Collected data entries
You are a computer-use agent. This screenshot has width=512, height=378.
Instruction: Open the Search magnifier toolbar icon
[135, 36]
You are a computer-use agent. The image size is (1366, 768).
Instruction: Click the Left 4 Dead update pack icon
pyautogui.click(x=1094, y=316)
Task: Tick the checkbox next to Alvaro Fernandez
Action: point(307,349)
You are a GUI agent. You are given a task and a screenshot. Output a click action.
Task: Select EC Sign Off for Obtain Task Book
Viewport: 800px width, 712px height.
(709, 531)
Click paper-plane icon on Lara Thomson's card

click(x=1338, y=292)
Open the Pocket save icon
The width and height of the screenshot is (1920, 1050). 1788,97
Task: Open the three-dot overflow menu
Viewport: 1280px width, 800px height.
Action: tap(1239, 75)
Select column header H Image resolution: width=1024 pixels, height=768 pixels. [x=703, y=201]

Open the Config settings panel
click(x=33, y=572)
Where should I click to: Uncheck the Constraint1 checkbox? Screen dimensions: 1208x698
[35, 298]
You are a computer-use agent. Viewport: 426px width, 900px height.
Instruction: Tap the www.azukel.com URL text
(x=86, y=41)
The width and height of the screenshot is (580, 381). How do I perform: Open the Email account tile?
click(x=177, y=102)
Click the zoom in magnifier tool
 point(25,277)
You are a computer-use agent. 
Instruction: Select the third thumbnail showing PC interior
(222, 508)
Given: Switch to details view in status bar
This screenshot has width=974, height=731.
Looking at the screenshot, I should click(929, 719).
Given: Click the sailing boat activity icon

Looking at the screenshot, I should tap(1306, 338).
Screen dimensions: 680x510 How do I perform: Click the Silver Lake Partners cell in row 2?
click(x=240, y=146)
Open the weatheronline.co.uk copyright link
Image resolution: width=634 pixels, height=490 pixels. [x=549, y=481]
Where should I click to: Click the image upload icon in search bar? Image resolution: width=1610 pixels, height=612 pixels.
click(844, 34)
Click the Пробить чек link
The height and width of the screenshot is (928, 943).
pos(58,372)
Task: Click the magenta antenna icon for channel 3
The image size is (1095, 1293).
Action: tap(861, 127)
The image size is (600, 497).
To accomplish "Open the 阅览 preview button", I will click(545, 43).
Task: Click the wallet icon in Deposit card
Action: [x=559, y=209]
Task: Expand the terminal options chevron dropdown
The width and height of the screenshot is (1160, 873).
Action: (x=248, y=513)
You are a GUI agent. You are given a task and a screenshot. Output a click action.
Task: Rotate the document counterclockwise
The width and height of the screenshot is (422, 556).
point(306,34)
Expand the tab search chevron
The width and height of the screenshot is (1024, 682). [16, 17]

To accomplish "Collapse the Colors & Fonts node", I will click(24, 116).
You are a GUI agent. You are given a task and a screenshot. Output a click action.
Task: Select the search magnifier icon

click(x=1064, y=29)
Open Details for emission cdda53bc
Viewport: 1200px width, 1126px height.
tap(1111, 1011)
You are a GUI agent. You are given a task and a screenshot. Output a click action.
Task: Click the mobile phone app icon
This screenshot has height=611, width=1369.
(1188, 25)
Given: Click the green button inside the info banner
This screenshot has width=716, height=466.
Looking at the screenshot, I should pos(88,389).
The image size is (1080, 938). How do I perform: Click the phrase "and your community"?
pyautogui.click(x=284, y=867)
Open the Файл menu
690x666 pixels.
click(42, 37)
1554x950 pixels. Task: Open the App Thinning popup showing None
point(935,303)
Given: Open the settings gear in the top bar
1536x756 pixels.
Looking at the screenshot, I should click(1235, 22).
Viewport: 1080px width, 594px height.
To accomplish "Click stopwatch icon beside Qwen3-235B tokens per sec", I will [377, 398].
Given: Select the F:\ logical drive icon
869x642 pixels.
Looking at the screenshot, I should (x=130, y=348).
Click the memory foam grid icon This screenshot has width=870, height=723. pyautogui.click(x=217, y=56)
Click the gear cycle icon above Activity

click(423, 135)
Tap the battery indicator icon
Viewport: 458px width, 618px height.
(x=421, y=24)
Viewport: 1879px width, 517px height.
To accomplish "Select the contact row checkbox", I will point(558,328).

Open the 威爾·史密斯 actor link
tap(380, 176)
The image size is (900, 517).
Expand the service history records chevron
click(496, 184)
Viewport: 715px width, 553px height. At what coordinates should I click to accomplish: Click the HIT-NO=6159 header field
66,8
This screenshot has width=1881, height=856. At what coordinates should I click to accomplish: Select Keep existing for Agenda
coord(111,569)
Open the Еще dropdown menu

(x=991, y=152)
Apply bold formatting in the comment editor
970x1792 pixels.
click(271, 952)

**Task prompt**
The answer should consist of every record above, copied exactly.

**Solution to this exercise**
You are a computer-use agent. This screenshot has width=512, height=378.
Instruction: Open the Search magnifier toolbar icon
[135, 36]
You are a computer-use agent. The image size is (1366, 768).
Instruction: Click the Left 4 Dead update pack icon
pyautogui.click(x=1094, y=316)
Task: Tick the checkbox next to Alvaro Fernandez
Action: point(307,349)
You are a GUI agent. You are given a task and a screenshot. Output a click action.
Task: Select EC Sign Off for Obtain Task Book
Viewport: 800px width, 712px height.
(709, 531)
Click paper-plane icon on Lara Thomson's card

click(x=1338, y=292)
Open the Pocket save icon
The width and height of the screenshot is (1920, 1050). 1788,97
Task: Open the three-dot overflow menu
Viewport: 1280px width, 800px height.
Action: tap(1239, 75)
Select column header H Image resolution: width=1024 pixels, height=768 pixels. [x=703, y=201]

Open the Config settings panel
click(x=33, y=572)
Where should I click to: Uncheck the Constraint1 checkbox? Screen dimensions: 1208x698
[35, 298]
You are a computer-use agent. Viewport: 426px width, 900px height.
Instruction: Tap the www.azukel.com URL text
(x=86, y=41)
The width and height of the screenshot is (580, 381). How do I perform: Open the Email account tile?
click(x=177, y=102)
Click the zoom in magnifier tool
 point(25,277)
You are a computer-use agent. 
Instruction: Select the third thumbnail showing PC interior
(222, 508)
Given: Switch to details view in status bar
This screenshot has width=974, height=731.
Looking at the screenshot, I should click(929, 719).
Given: Click the sailing boat activity icon

Looking at the screenshot, I should tap(1306, 338).
Screen dimensions: 680x510 How do I perform: Click the Silver Lake Partners cell in row 2?
click(x=240, y=146)
Open the weatheronline.co.uk copyright link
Image resolution: width=634 pixels, height=490 pixels. [x=549, y=481]
Where should I click to: Click the image upload icon in search bar? Image resolution: width=1610 pixels, height=612 pixels.
click(844, 34)
Click the Пробить чек link
The height and width of the screenshot is (928, 943).
pos(58,372)
Task: Click the magenta antenna icon for channel 3
The image size is (1095, 1293).
Action: tap(861, 127)
The image size is (600, 497).
To accomplish "Open the 阅览 preview button", I will click(545, 43).
Task: Click the wallet icon in Deposit card
Action: [x=559, y=209]
Task: Expand the terminal options chevron dropdown
The width and height of the screenshot is (1160, 873).
Action: (x=248, y=513)
You are a GUI agent. You are given a task and a screenshot. Output a click action.
Task: Rotate the document counterclockwise
The width and height of the screenshot is (422, 556).
point(306,34)
Expand the tab search chevron
The width and height of the screenshot is (1024, 682). [16, 17]

To accomplish "Collapse the Colors & Fonts node", I will click(24, 116).
You are a GUI agent. You are given a task and a screenshot. Output a click action.
Task: Select the search magnifier icon

click(x=1064, y=29)
Open Details for emission cdda53bc
Viewport: 1200px width, 1126px height.
tap(1111, 1011)
You are a GUI agent. You are given a task and a screenshot. Output a click action.
Task: Click the mobile phone app icon
This screenshot has height=611, width=1369.
(1188, 25)
Given: Click the green button inside the info banner
This screenshot has width=716, height=466.
Looking at the screenshot, I should pos(88,389).
The image size is (1080, 938). How do I perform: Click the phrase "and your community"?
pyautogui.click(x=284, y=867)
Open the Файл menu
690x666 pixels.
click(42, 37)
1554x950 pixels. Task: Open the App Thinning popup showing None
point(935,303)
Given: Open the settings gear in the top bar
1536x756 pixels.
Looking at the screenshot, I should click(1235, 22).
Viewport: 1080px width, 594px height.
To accomplish "Click stopwatch icon beside Qwen3-235B tokens per sec", I will [377, 398].
Given: Select the F:\ logical drive icon
869x642 pixels.
Looking at the screenshot, I should (x=130, y=348).
Click the memory foam grid icon This screenshot has width=870, height=723. pyautogui.click(x=217, y=56)
Click the gear cycle icon above Activity

click(423, 135)
Tap the battery indicator icon
Viewport: 458px width, 618px height.
(x=421, y=24)
Viewport: 1879px width, 517px height.
To accomplish "Select the contact row checkbox", I will point(558,328).

Open the 威爾·史密斯 actor link
tap(380, 176)
The image size is (900, 517).
Expand the service history records chevron
click(496, 184)
Viewport: 715px width, 553px height. At what coordinates should I click to accomplish: Click the HIT-NO=6159 header field
66,8
This screenshot has width=1881, height=856. At what coordinates should I click to accomplish: Select Keep existing for Agenda
coord(111,569)
Open the Еще dropdown menu

(x=991, y=152)
Apply bold formatting in the comment editor
970x1792 pixels.
click(271, 952)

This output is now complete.